We’re led to believe that money gives us choice, status, and, increasingly, an identity. But there’s something hollow about all this. Who’s meaning or identity is it? Am I really defined by where I live, what I wear, eat or drive? Or am I just another willing victim of our sophisticated market?

Decadence argues that, in the absence of a new renaissance, Western civilization is doomed to collapse due to its own internal cultural rot a la the ancient Roman Empire.

One major instance of this fatal rot is how our lives and identities are shaped by the market to the point that our identities have been psychologically colonized by imperialistic market forces. If I understand it right, we’re basically peons, programmed puppets manipulated in our actions, feelings and ideas, desiring and working to consume things because we’ve been bred and brainwashed to anxiously need them.

It’s not merely the idea that good advertising makes me desire a newer car or makes me feel like I need products I actually don’t; it’s the psychological state in which my identity, sense of meaning and purpose, emotions and anxiety, all revolve around and are determined by the dictates of marketing forces that benefit from our relentless consumption. The market tunes our subconscious, tells us who we want to be and then provides means via consumerism to pursue our choice of the available options. We’ve been bred to seek fulfillment through consumption — subconsciously, automatically, unthinkingly; it’s the default posture we take to most aspects of our existence, including our relationships and beliefs.

We’re offered a choice of identities to assume, all of which depend on an unending stream of consumption, but the available options are empty at their core; it’s not possible to be satisfied in them, and it’s in the market’s interest to keep us unsatisfied and anxious. And we’re distracted away from this fact by our noisy entertainment culture and the over-worked lifestyle required by our treadmill consumption. The result is hollowed-out people, superficial husks of humanity who behave as cogs in the market machine, whose lives and activities are ultimately determined by and dedicated to the economic benefit of corporations.

As Westerners, we think of all this almost entirely in hyper-individualistic terms; we’re seeking identity in stuff rather than in people and relationships. There’s a critique of our extreme individualistic understanding of self, such as this quote from ANU social analyst Richard Eckersle, that ties directly back to Nisbett’s sketch of the Western self:

The result of construing the self as kind of independent and separate from others — and the evidence suggests that men tend to do this more than women — does mean that we are more likely to feel isolated and lonely, even in company, in the bosom of the family you get this effect.

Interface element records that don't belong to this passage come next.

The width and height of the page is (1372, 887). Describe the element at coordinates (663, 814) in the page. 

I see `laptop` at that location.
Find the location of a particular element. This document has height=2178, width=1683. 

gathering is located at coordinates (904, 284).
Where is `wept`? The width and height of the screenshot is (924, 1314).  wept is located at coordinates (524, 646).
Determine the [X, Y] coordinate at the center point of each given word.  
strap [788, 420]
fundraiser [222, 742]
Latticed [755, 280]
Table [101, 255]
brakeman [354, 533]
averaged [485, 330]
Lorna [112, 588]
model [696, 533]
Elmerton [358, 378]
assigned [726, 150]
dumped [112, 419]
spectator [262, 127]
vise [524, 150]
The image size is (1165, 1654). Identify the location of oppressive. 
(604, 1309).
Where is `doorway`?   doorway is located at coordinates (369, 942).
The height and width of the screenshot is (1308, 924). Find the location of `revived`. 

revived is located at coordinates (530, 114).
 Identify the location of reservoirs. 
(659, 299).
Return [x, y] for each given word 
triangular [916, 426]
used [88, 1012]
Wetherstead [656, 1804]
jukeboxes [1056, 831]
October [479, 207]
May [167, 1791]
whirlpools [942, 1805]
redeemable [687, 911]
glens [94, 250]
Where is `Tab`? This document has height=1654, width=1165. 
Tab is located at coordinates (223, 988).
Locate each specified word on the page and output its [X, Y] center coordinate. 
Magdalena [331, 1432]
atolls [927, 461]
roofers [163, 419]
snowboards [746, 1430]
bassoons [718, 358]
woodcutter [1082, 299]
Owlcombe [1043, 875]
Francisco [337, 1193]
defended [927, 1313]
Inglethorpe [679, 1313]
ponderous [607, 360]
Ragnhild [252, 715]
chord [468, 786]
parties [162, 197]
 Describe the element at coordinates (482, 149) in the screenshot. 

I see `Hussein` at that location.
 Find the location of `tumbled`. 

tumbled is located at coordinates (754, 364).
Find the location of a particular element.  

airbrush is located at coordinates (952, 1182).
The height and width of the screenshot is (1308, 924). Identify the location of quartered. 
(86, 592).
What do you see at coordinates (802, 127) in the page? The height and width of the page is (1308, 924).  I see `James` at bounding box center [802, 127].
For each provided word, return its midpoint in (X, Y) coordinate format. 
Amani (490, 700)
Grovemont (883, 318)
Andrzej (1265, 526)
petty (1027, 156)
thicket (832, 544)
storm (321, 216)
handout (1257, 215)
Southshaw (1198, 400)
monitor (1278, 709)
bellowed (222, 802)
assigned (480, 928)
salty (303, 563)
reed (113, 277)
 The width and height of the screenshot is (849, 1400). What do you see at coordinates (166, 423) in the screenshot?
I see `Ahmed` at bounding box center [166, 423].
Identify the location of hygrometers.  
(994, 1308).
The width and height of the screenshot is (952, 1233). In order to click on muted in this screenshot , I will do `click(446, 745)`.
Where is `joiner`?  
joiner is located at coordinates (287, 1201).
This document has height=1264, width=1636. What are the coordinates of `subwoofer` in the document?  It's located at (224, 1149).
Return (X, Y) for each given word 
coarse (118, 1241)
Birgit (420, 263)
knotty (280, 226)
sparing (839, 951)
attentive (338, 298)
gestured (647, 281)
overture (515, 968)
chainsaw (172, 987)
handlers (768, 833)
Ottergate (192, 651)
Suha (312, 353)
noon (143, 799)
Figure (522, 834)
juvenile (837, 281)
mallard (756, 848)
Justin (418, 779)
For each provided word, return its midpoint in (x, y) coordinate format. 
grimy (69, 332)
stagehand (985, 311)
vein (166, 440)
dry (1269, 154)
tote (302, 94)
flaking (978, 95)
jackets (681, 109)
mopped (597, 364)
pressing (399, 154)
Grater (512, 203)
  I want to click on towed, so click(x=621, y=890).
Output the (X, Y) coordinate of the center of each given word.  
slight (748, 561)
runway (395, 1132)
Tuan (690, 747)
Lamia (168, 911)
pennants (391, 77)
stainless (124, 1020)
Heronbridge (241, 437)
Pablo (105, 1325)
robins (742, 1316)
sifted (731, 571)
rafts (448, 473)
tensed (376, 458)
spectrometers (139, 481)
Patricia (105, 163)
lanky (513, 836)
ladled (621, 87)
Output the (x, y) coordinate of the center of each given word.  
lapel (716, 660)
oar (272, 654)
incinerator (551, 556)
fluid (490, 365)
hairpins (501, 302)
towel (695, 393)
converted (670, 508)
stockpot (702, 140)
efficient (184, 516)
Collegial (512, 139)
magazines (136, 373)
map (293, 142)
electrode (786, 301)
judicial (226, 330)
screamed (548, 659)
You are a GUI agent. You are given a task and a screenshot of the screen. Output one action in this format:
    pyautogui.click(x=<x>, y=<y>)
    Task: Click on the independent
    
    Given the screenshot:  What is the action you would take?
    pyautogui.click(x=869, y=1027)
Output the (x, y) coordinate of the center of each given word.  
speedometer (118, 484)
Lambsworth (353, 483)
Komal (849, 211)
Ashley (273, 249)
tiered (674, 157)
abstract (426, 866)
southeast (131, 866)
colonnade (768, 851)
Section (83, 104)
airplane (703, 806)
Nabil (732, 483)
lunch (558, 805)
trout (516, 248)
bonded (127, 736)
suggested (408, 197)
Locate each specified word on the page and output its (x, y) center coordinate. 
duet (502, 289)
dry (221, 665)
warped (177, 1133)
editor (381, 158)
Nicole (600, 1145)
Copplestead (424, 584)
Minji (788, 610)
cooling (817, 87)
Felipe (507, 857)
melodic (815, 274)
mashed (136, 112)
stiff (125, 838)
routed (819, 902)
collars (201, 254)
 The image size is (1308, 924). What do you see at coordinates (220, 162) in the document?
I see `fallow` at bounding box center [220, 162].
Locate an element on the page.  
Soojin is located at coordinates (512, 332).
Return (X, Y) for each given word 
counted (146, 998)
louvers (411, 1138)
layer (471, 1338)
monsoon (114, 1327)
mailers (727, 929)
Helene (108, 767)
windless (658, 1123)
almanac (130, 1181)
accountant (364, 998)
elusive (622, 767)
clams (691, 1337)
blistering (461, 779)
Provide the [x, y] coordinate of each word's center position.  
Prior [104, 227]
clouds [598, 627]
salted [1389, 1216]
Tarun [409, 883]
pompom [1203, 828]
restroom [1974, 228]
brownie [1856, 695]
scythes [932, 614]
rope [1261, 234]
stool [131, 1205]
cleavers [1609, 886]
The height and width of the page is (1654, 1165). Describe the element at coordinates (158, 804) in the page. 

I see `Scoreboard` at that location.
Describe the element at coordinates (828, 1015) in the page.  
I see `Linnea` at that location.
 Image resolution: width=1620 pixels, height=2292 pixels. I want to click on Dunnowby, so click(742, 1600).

I see no reason why this picture of parasitic market forces that colonize our identities for profit doesn’t also just as corrosively apply to East Asian conceptions of self, though I expect the dynamics are different. Whether Chinese or Western, collective or individualistic, are we all just willing peons of a psychologically imperialistic market?

Anyway, I’m not articulating any of this as well as Viswalingham does in the Money segment, but I found most of the episodes on YouTube:

  • Episode One — Money (YouTube: 1, 2, 3)
  • Episode Two — Sex (couldn’t find a working copy online)
  • Episode Three — Democracy (YouTube: 1, 2, 3)
  • Episode Four — Education (YouTube: 1, 2, 3)
  • Episode Five — Family (YouTube: 1, 2, 3)
  • Episode Six — God (YouTube: 1, 2, 3)

The documentary is about more than consumerism, of course, and it’s interesting to note that it manages to explain the possibly fatal condition of Western civilization without reference to China or any other outside competition.

If this is as good as it gets in the West, well then, we’re destined to drown in this abundance of nothing, and become the final chapter in this ‘Good Book’ of our modern life.

These big-picture takes on our own culture are usually interesting, but even more so when you’re living overseas in a culture so very different from your own. I wonder if we’ll be seeing an increase of comparisons to ancient Rome in the coming years — both Decadence and The Hunger Games independently make significant use of the “Bread and Circuses” idea.